Cholesky decompose test failing?


#1

Anyone seen this before? in AgradRevMatrix.mat_cholesky_1st_deriv_large_gradients:
C++ exception with description "cholesky_decompose: Matrix m is not positive definite" thrown in the test body.

From http://d1m1s1b1.stat.columbia.edu:8080/job/Math%20Pull%20Request%20-%20Tests%20-%20Unit/814/testReport/junit/(root)/AgradRevMatrix/mat_cholesky_1st_deriv_large_gradients/

And this from the console output:

[ RUN      ] AgradRevMatrix.mat_cholesky_1st_deriv_large_gradients
unknown file: Failure
C++ exception with description "cholesky_decompose: Matrix m is not positive definite" thrown in the test body.
[  FAILED  ] AgradRevMatrix.mat_cholesky_1st_deriv_large_gradients (39440 ms)

Apparently this test normally takes ~80 seconds to run so the time is not that weird…

It’s in a pull request where I changed only things relating to the distribution tests so I find this regression pretty weird, seems like it could be a spurious error I’d like to eliminate if anyone has any ideas.


#2

Just wanted to tell you that I don’t know what this could be off the top of my head. If it keeps popping up sporadically, I’d check for memory issues.

Does it pass locally?


#3

Passes locally and when run again on Jenkins :/


#4

I haven’t seen this before, but I’m fairly certain this is a test I wrote. How often have you seen the error?


#5

Just once that I’m certain of.


#6

And you haven’t been able to reproduce the error?


#7

Not yet.


#8

I’ve seen similar sporadic failures.
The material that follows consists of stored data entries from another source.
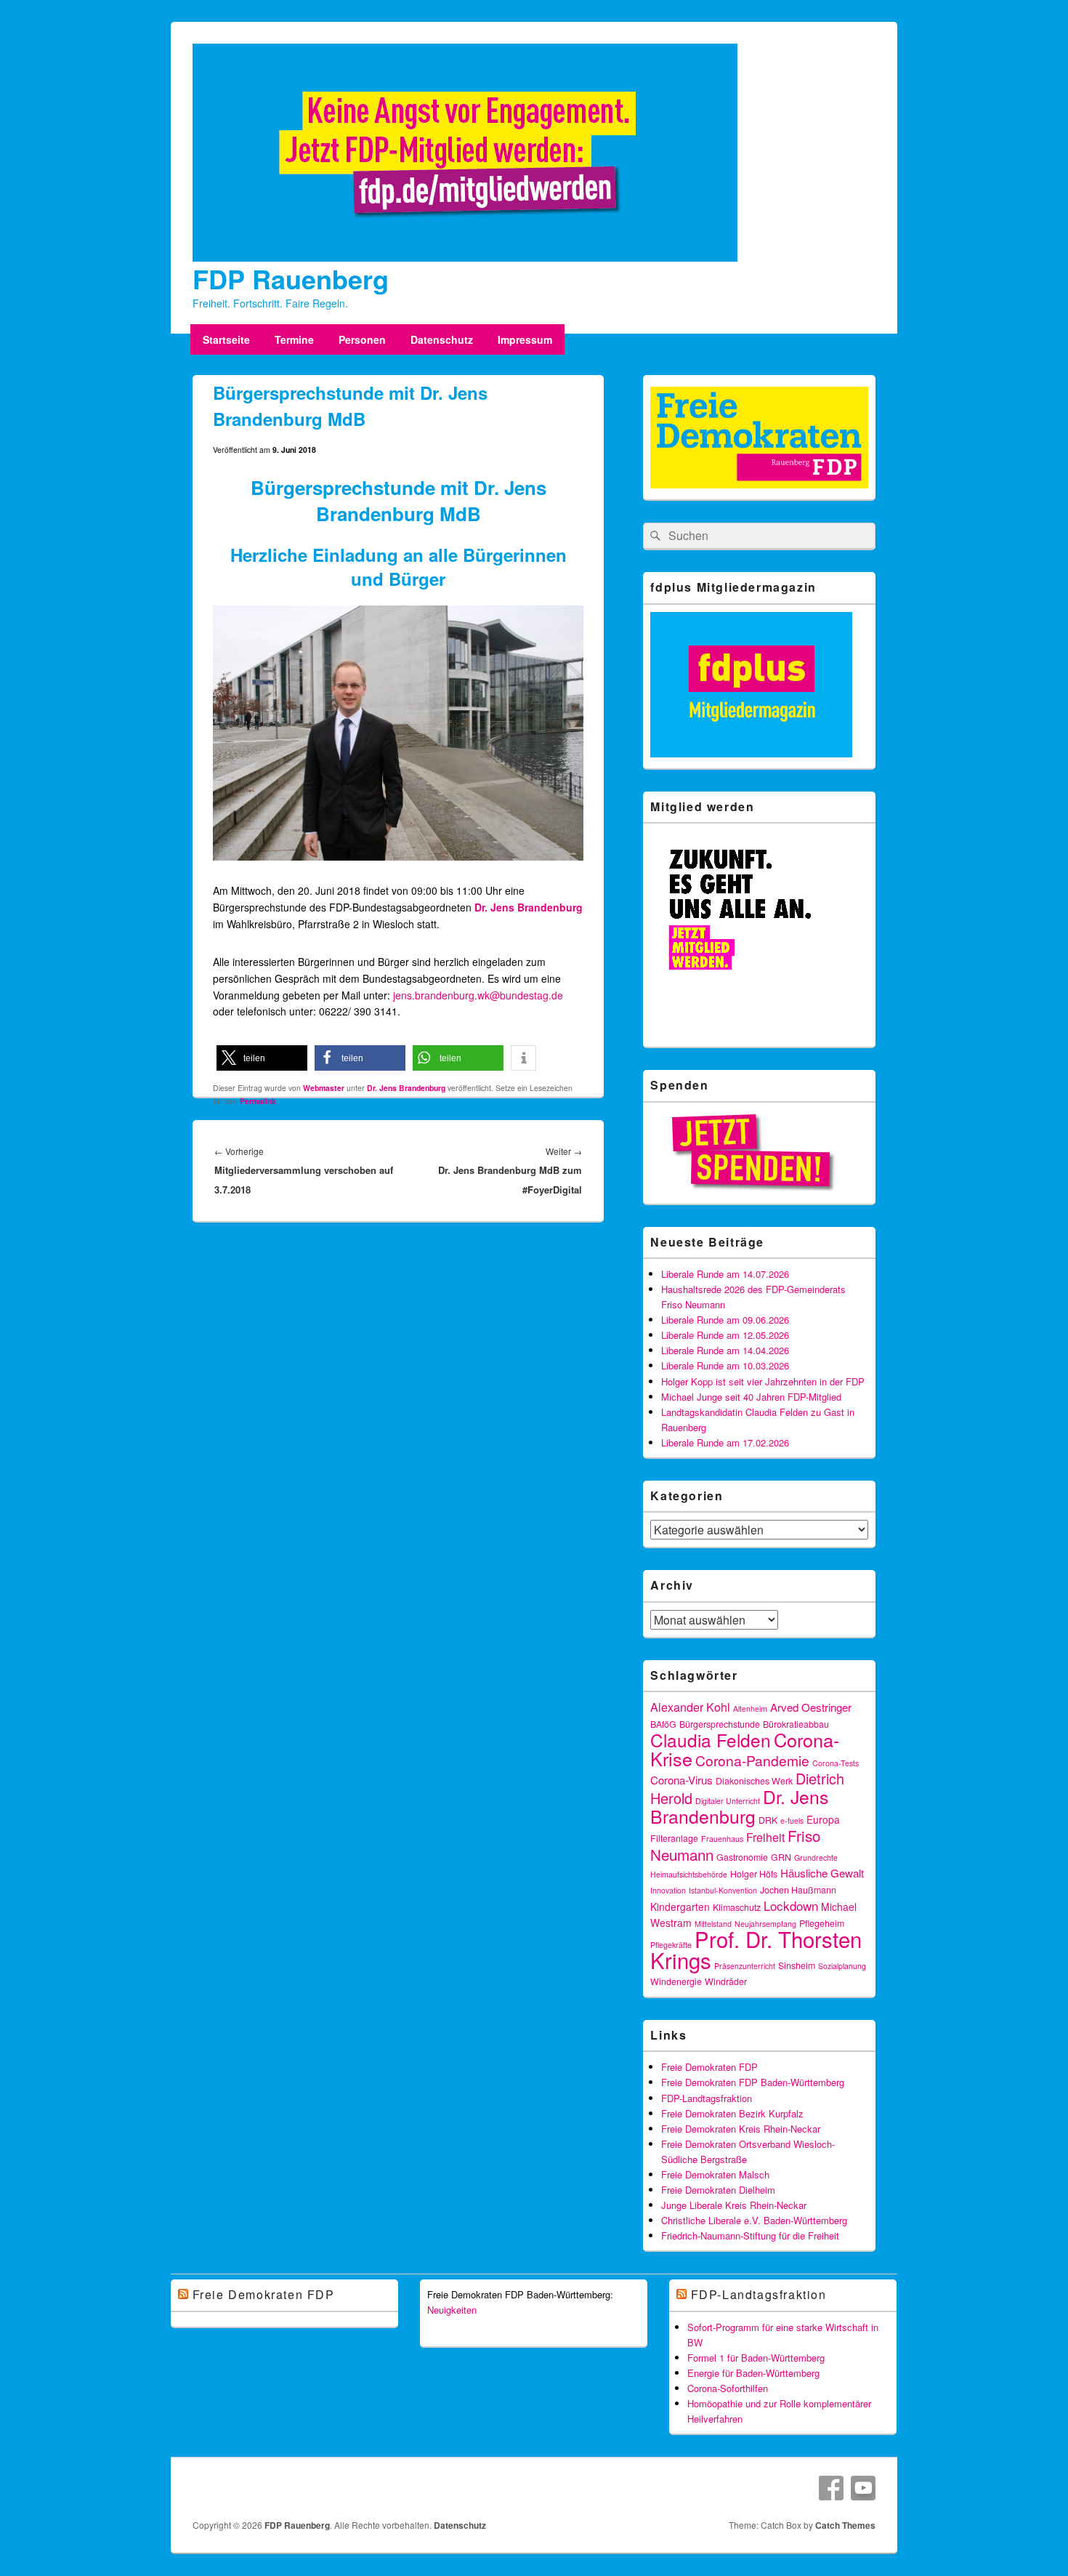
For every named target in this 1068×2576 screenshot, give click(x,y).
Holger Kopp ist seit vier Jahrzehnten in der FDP (763, 1381)
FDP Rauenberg (291, 278)
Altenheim (750, 1708)
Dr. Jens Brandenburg (528, 907)
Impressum (525, 339)
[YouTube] (863, 2488)
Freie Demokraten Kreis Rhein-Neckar (740, 2129)
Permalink (258, 1100)
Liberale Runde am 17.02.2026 (725, 1442)
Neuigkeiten (452, 2310)
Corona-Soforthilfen (727, 2388)
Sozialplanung (842, 1965)
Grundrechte (816, 1857)
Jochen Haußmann (798, 1889)
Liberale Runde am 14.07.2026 (725, 1274)
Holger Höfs (753, 1873)
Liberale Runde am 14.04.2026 (725, 1350)
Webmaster (323, 1087)
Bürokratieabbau (796, 1724)
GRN (781, 1857)
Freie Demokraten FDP (709, 2067)
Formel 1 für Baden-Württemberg (756, 2357)
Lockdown (791, 1905)
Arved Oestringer (810, 1707)
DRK (767, 1820)
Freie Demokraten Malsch (715, 2174)
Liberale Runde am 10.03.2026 (725, 1365)
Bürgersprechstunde (719, 1724)
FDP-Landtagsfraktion (706, 2098)
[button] (262, 1058)
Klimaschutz (737, 1907)
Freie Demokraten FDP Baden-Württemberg (752, 2082)
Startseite (226, 339)
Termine (294, 339)
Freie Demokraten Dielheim (718, 2190)
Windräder (726, 1981)
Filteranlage (674, 1838)
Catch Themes (845, 2525)
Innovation (668, 1890)
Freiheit (765, 1837)
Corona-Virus (681, 1779)
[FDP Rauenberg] (465, 257)
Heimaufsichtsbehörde (688, 1874)
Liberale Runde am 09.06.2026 (725, 1320)
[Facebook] (831, 2488)
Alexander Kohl (690, 1707)
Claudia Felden (710, 1739)
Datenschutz (441, 339)
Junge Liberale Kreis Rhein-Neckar (733, 2205)
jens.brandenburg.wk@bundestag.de (478, 995)
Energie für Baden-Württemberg (753, 2373)
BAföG (663, 1724)
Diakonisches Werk (754, 1780)
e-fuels (792, 1820)
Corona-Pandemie (752, 1760)
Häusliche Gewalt (822, 1872)
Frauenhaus (722, 1838)
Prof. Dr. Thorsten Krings (756, 1949)
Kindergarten (680, 1906)
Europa (823, 1819)
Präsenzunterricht (744, 1965)
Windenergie (676, 1981)
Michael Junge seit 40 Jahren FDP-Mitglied (751, 1397)
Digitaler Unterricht (727, 1800)
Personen (362, 339)
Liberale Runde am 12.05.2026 (725, 1335)
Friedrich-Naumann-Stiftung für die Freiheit (750, 2235)
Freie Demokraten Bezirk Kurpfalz (732, 2113)
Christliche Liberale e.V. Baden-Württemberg (754, 2220)
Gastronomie (742, 1857)
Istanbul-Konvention (723, 1890)
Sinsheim (796, 1965)
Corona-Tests (835, 1763)
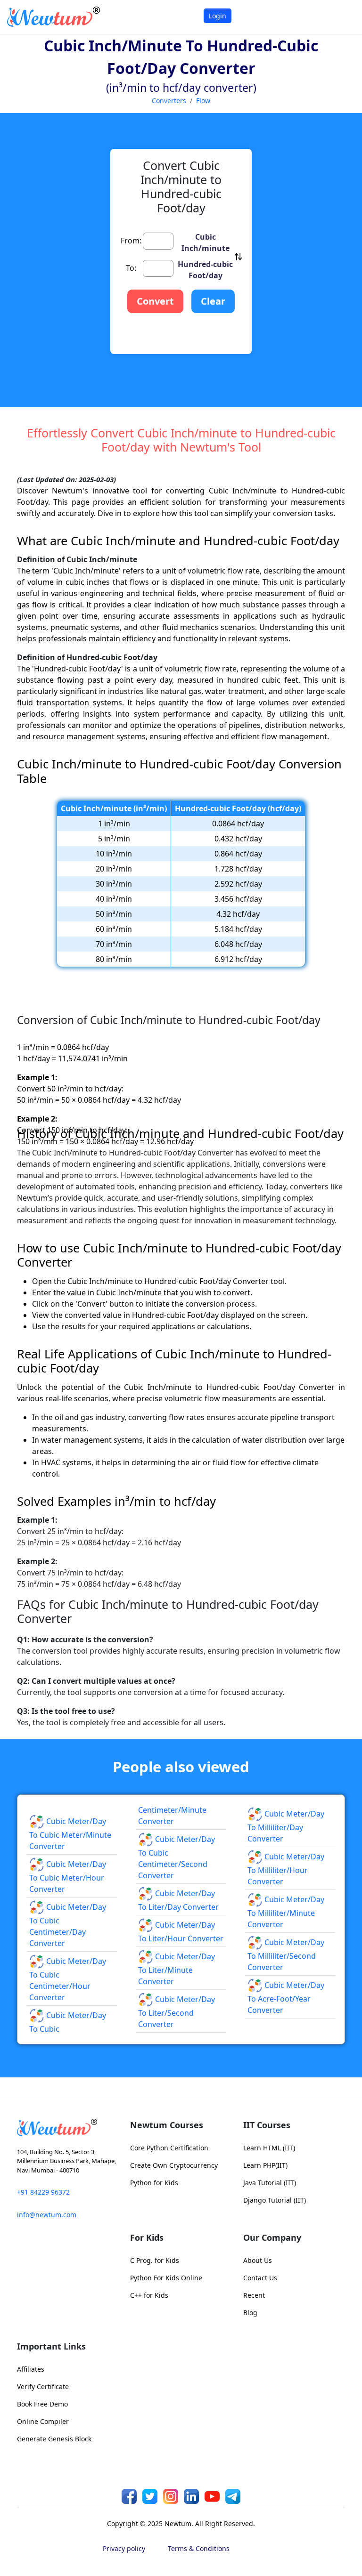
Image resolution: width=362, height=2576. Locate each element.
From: (131, 240)
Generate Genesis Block (54, 2438)
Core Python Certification (169, 2147)
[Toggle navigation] (343, 16)
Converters (169, 100)
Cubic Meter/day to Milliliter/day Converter (285, 1826)
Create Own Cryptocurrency (174, 2165)
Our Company (272, 2237)
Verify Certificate (43, 2386)
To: (131, 268)
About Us (257, 2260)
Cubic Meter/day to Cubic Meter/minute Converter (70, 1834)
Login (217, 15)
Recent (254, 2295)
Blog (250, 2312)
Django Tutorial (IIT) (274, 2200)
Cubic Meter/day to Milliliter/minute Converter (285, 1912)
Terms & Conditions (199, 2548)
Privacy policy (124, 2548)
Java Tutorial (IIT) (269, 2182)
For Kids (147, 2237)
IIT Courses (266, 2125)
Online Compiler (43, 2421)
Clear (213, 301)
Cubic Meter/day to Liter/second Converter (176, 2012)
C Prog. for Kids (154, 2260)
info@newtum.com (46, 2214)
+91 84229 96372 (43, 2192)
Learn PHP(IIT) (265, 2165)
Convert (155, 301)
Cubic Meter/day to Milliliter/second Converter (285, 1955)
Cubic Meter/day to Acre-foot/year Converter (285, 1998)
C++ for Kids (149, 2295)
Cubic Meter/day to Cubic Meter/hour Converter (67, 1877)
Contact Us (260, 2277)
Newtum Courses (166, 2125)
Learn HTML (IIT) (269, 2147)
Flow (203, 100)
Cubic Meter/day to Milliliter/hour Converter (285, 1869)
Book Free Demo (42, 2403)
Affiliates (30, 2369)
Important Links (51, 2346)
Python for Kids (154, 2182)
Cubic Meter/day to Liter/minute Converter (176, 1969)
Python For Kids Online (166, 2277)
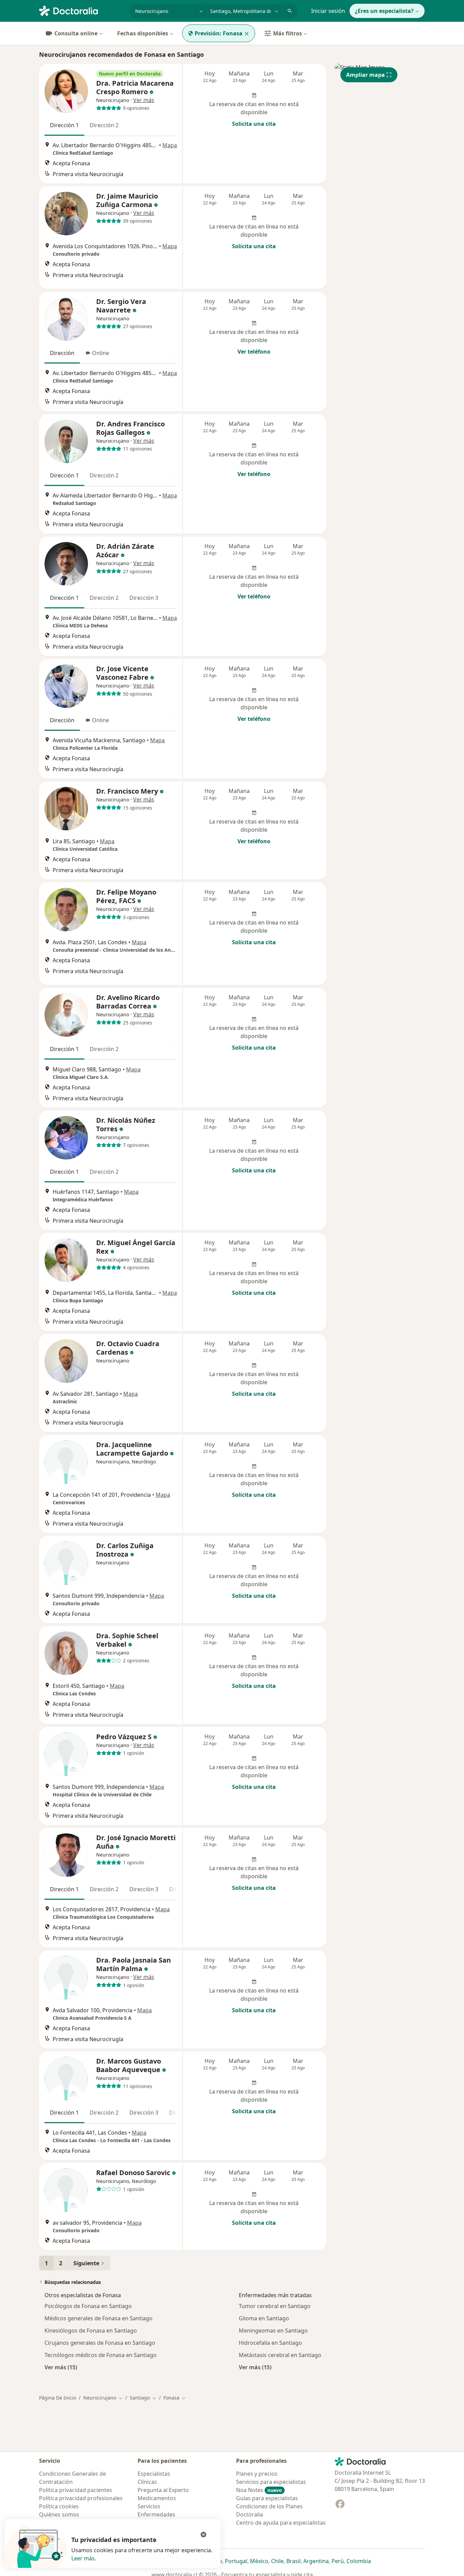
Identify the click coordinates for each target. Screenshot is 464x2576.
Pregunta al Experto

I’d always assumed they were due to edge cases in the numerics that were getting hit by random testing.


#9

Are those tests random? If they aren’t, I would assume unsafe memory usage.

If this is happening on certain configurations, we saw something similar with Eigen and its initialization. If I remember correctly, on Mac, the default was Eigen set everything to 0, but in linux, it didn’t. That lead to failures when elements weren’t initialized to a value explicitly. (We fixed that with an Eigen typedef, but this is just what I tend to think about when there are random failures.)